Audiência de instrução ouviu testemunha que alega falta de identificação policial em operação de 2025.
| Processo por tentativa de homicídio avança na Justiça do Rio, mas rapper Oruam segue foragido Crédito: Reprodução/Redes sociais |
O desdobramento judicial de uma operação policial realizada em julho de 2025 ganhou um novo capítulo nesta terça-feira (16).
A juíza Tula Côrrea de Mello, da 3ª Vara Criminal da Capital do Rio de Janeiro, conduziu a audiência de instrução e julgamento do caso em que o rapper Mauro Davi dos Santos Nepomuceno, conhecido artisticamente como Oruam, é acusado de tentativa de homicídio contra policiais civis.

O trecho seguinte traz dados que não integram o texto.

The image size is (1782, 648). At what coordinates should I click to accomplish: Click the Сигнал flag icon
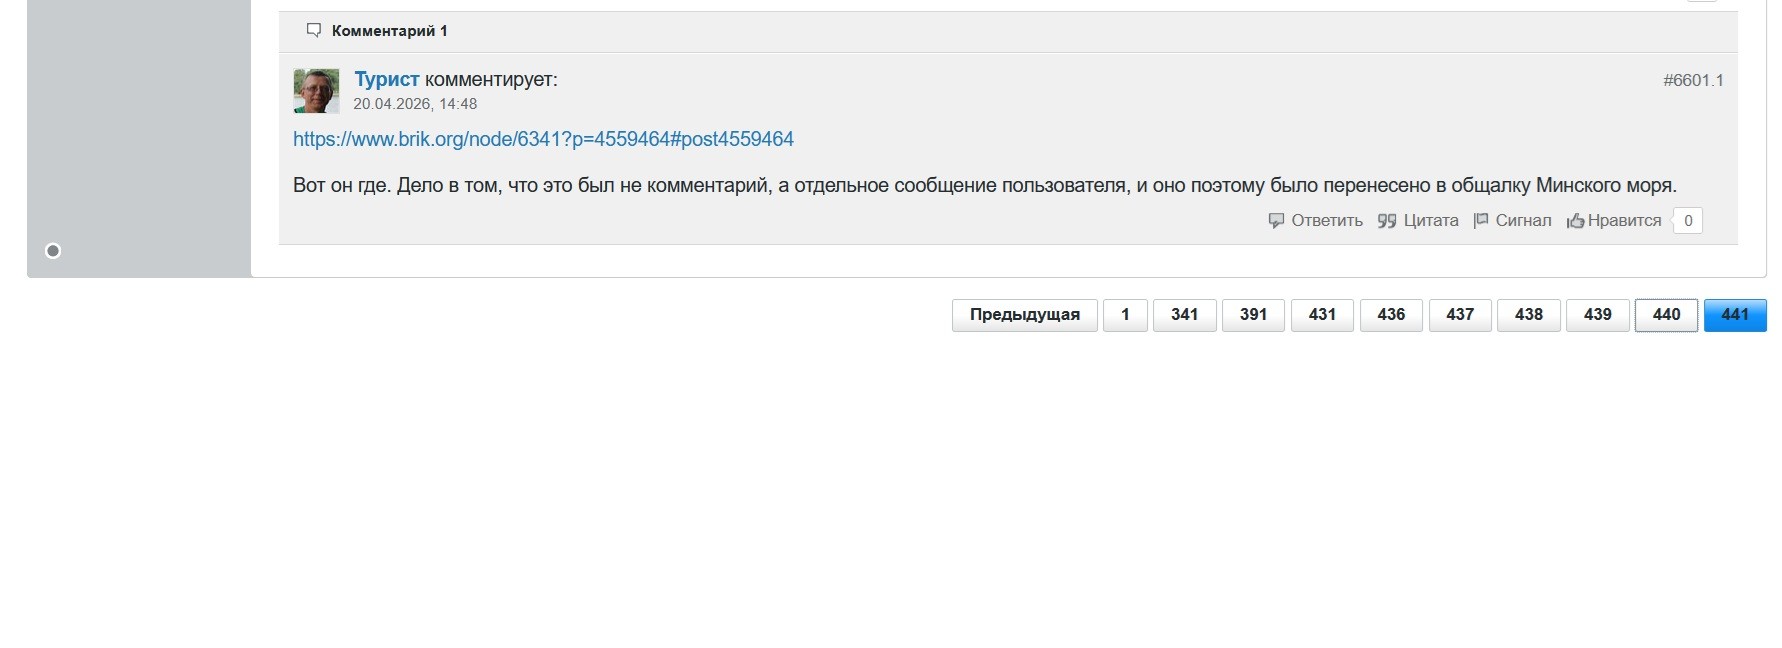pos(1481,221)
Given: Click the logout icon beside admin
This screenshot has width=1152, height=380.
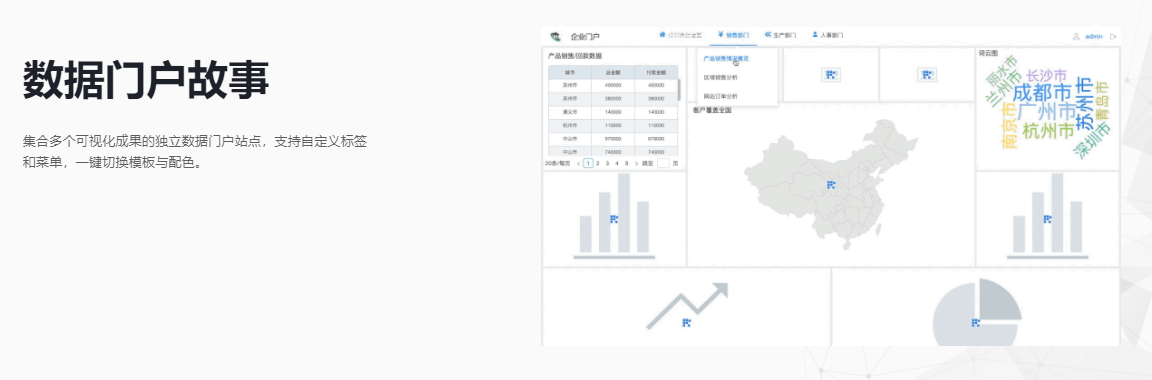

Enquanto o processo avança com depoimentos e estratégias de defesa, o cantor permanece com a prisão preventiva decretada e é considerado foragido pela Justiça.
O caso teve origem durante uma ação da Delegacia de Repressão a Entorpecentes na residência do artista, localizada no bairro do Joá, na Zona Sudoeste fluminense.
Na ocasião, o delegado Moyses Santana e o então oficial de cartório Alexandre Ferraz foram ao endereço para cumprir um mandado de busca e apreensão contra Thallys Gabriel de Azevedo, que era menor de idade na época e investigado por suposto envolvimento com o tráfico.
Segundo a denúncia do Ministério Público, os agentes teriam sido atacados com pedradas durante a abordagem.
Na confusão daquele dia, Thallys chegou a ser colocado na viatura, mas conseguiu escapar para uma área de mata e não foi capturado na época.
Agora, como testemunha de defesa, Thallys Gabriel prestou depoimento e apresentou uma versão diferente sobre a conduta dos policiais no dia do episódio.
Ele afirmou que os agentes entraram na casa de Oruam à sua procura, mas alegou que eles não se identificaram formalmente e nem exibiram o mandado judicial de busca e apreensão.
O jovem confirmou que foi colocado no veículo oficial, mas declarou em juízo que não presenciou nenhuma agressão com pedras contra os policiais civis.
Após a fala da testemunha, os advogados de defesa comunicaram que Oruam e os outros três réus do processo, Victor Hugo Vieira dos Santos, Willyam Matheus Vianna Rodrigues Vieira e Pablo Ricardo de Paula Silva de Morais, decidiram exercer o direito constitucional de permanecer em silêncio.
Oruam, que é filho de Márcio dos Santos Nepomuceno, o Marcinho VP (uma das lideranças históricas do Comando Vermelho e detido há quase três décadas em um presídio federal), segue com paradeiro desconhecido enquanto seus representantes legais tentam desestruturar as acusações no tribunal.